February 17, 2006

IBM to boost Web enablement in Rational tools

Company seeks to adapt to distributed development

Seeking to more easily accommodate distributed development, IBM later this year plans to modernize its Rational software lifecycle management products to make them strictly Web-based.

While Rational has products now that can run in a browser, IBM is focused on server enablement of the offerings so they live on the Web, said Danny Sabbah, IBM Rational general manager. Rational RequisitePro, for example, could be deployed as a distributed application.

Key to the effort will be the federation of project databases to make them more easily accessible to globally distributed development teams. Federated databases will provide a single view of an application on the Web.

"You'll have automated federation of all aspects of the software development lifecycle process," Sabbah said.

The company is focused on enabling users to achieve globalized development and regulatory compliance and build SOA.

"What we're going to do is cheaper, better, faster and more flexible," Sabbah said. "We're going to be improving our ability to [accommodate these needs] across open standards to establish these types of dynamic communities of interest."

IBM plans to preview the products in June and start rolling them at the end of the year and in 2007.

IBM's Web enablement plan is about providing what users are looking for, said analyst Carey Schwaber of Forrester. "I think the market's demanding it and I think that globally distributed development requires it."

Not all Rational tools currently even have Web interfaces, she said.

VA Software's SourceForge and Collabnet's self-named offering for developer collaboration have had the type of collaborative platform IBM is seeking, Schwaber said. But those vendors have lacked best-of-breed capabilities.

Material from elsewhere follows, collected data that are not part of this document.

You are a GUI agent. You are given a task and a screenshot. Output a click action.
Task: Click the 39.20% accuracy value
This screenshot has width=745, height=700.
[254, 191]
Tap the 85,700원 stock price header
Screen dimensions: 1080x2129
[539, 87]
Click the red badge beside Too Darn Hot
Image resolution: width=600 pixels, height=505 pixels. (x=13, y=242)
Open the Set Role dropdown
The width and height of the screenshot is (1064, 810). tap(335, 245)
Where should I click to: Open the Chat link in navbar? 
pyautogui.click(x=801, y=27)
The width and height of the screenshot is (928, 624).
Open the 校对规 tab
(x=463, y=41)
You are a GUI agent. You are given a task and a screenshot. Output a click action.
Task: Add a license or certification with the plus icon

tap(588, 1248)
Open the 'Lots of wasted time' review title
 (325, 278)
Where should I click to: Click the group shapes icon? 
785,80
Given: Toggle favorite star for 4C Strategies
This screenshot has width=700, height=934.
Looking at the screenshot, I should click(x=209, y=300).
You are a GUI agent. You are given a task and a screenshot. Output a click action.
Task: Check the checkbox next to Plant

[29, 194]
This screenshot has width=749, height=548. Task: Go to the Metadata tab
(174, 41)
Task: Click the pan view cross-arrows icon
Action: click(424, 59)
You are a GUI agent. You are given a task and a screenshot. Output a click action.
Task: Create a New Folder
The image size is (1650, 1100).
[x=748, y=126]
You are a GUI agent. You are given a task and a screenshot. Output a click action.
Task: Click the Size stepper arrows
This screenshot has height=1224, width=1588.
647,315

"Those vendors have had a feature that Rational is missing and that feature is their main selling point," Schwaber said. "What [IBM wants] to be able to do is give you a place to go to get access to the data and all the tools."

"The plan sounds good but they have a lot of different tools. The question is how suitable the Web interface is to each," Schwaber said.

Although the Web-based plans for the Rational products might sound a bit like a software-as-a-service approach to offering these tools, this is not the case, according to IBM.

Paul Krill is an editor at large at InfoWorld.